The paper focuses on a couple concrete implementations of this approach. For text classification, the interpretable representation is a bag of words of maximum size \( K \). For image recognition, the interpretable representation is a binary vector of “super-pixels” of maximum size \( K \). The K features are selected first, using a regression technique, and then the weights of the linear model \( g \) are selected using a least-squares regression, weighted by the distance between the sample \( z \) and the original point \( x \).
- Starting from a point \(x\) in the original input space map it to a corresponding point \(x’ \in \{0,1\}^{d’} \) in the interpretable space.
- Then take random samples \( z’ \) around \( x’ \)
- Map each sample \(z’\) back to a point \(z\) in the original space and get the prediction \( f(z) \) using the original global model.
- Calculate the distance \( \Pi_x(z) \) between the sample point and the original point
- Fit the weights of \(g\) to minimize the error \(f(z) - g(z’)\) between the explanatory model and the global model for the set of perturbed examples, weighted by the distance of the perturbed example from the original example.

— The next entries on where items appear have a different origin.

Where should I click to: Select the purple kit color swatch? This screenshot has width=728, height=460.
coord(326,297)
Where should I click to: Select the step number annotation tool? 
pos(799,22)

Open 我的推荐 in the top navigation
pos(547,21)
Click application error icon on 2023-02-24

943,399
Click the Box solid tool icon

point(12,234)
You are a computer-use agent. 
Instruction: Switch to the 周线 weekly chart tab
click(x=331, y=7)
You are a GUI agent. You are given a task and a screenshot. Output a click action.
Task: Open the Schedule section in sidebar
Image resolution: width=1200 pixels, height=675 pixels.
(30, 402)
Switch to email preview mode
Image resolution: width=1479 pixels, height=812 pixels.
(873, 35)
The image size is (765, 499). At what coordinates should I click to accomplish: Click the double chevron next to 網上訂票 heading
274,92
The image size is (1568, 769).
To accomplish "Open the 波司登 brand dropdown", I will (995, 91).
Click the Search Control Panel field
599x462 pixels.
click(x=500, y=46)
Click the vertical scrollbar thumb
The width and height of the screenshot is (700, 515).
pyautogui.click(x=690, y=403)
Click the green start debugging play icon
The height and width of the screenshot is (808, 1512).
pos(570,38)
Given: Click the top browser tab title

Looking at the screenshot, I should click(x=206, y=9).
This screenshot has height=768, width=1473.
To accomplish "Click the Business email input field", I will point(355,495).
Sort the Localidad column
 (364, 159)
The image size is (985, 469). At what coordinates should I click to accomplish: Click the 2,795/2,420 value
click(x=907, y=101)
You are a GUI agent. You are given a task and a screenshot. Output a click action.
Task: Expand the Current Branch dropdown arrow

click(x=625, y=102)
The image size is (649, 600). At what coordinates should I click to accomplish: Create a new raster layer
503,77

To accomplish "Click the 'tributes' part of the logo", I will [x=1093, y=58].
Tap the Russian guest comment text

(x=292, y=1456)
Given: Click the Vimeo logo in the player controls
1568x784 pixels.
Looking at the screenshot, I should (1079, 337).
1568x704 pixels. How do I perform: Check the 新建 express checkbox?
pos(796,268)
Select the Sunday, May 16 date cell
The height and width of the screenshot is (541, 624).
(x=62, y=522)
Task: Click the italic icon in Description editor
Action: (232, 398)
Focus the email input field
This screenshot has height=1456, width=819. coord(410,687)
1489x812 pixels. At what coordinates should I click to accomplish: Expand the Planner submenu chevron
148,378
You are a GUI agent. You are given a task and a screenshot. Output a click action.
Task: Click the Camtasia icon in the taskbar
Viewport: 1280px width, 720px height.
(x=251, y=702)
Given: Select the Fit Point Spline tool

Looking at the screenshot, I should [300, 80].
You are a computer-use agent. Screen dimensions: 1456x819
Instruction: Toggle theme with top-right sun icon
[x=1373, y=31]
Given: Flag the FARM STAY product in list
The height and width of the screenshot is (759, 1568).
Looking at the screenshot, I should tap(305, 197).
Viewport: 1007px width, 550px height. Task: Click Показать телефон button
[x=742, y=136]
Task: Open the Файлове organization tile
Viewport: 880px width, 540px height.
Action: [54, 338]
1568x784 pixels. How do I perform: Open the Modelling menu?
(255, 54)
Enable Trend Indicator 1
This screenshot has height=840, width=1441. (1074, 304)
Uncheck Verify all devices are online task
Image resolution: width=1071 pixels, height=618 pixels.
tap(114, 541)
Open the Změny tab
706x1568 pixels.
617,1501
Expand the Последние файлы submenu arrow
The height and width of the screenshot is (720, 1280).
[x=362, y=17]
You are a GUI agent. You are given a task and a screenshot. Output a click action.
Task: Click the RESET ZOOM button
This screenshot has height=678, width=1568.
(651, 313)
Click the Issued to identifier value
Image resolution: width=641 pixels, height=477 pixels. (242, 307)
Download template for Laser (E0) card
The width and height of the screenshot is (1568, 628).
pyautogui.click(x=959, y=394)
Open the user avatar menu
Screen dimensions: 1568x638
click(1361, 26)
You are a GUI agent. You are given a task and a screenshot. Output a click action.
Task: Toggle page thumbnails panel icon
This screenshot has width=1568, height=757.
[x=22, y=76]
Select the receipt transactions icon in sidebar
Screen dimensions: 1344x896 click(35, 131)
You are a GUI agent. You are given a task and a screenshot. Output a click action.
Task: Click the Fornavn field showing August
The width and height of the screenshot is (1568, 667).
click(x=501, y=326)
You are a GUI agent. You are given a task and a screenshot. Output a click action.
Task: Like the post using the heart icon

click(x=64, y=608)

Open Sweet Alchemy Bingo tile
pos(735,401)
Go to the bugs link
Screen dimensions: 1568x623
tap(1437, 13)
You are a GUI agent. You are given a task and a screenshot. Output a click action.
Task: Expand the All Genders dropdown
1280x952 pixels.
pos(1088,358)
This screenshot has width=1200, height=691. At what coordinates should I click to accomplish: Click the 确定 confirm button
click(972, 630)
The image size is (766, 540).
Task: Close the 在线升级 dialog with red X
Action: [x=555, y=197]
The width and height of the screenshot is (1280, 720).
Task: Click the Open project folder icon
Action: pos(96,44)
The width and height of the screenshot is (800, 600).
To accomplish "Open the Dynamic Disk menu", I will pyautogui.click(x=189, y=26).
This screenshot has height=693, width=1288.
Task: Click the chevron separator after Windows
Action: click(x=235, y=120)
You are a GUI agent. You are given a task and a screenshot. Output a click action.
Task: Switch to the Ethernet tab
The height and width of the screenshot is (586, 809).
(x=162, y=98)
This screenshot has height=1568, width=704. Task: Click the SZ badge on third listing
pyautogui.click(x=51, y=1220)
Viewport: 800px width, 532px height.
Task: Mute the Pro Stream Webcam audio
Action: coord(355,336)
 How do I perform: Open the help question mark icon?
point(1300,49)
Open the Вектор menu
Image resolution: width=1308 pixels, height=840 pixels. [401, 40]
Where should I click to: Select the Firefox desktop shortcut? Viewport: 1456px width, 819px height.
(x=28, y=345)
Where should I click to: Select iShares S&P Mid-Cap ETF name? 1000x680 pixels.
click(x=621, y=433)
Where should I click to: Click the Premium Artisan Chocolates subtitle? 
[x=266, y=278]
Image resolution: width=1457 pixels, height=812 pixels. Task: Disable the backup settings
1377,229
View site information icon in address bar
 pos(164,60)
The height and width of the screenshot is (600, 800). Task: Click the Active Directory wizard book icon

This process learns a linear function that closely matches the global function in the vicinity around \(x\).
Image recognition example
The paper gives an intriguing example of explaining the top 3 classes predicted by Google’s Inception neural network on an arbitrary image. For each of the top predicted classes, an explanation is produced by learning a linear model for each super-pixel in the image. (A super-pixel is a region of the image produced by a standard image segmentation algorithm). Then the super-pixels having the highest positive weight towards the predicted class are shown, with the negative super-pixels greyed out. This essentially allows the human observer to visualize some of the most pertinent regions of a very complex decision boundary.
Explaining models
The paper goes on to describe a technique for selecting a set of examples that will serve well for human evaluation of the model as a whole. The intuition here is to pick a reasonably small set of examples that cover the set of interpretable features as well as possible, with a bias towards the most explanatory features. Since the problem of maximizing a weighted coverage function is known to be NP-hard, a greedy algorithm is used to approximate the optimization function.
Validation
The paper goes on to justify the effectiveness and utility of the LIME method via simulation and human testing. The results show that, using such explanations, non-expert users are able to pick the classifier that generalizes better, even when the best classifier has worse accuracy when measured against the a test set. They are also able to effectively able to tune a model through feature selection when guided by such explanations, by removing features that they deem unimportant.
Conclusion
This paper presents a very compelling paradigm for producing example-based explanations of complex classifiers which can truly be useful in building trust in specific predictions and in selecting and tuning models without deep ML expertise. I have worked on several projects in the past which eschewed advanced ML algorithms due to the need for explainability. The type of technique explored here point towards a path where we can utilize the power of complex predictive models while still providing useful explanations.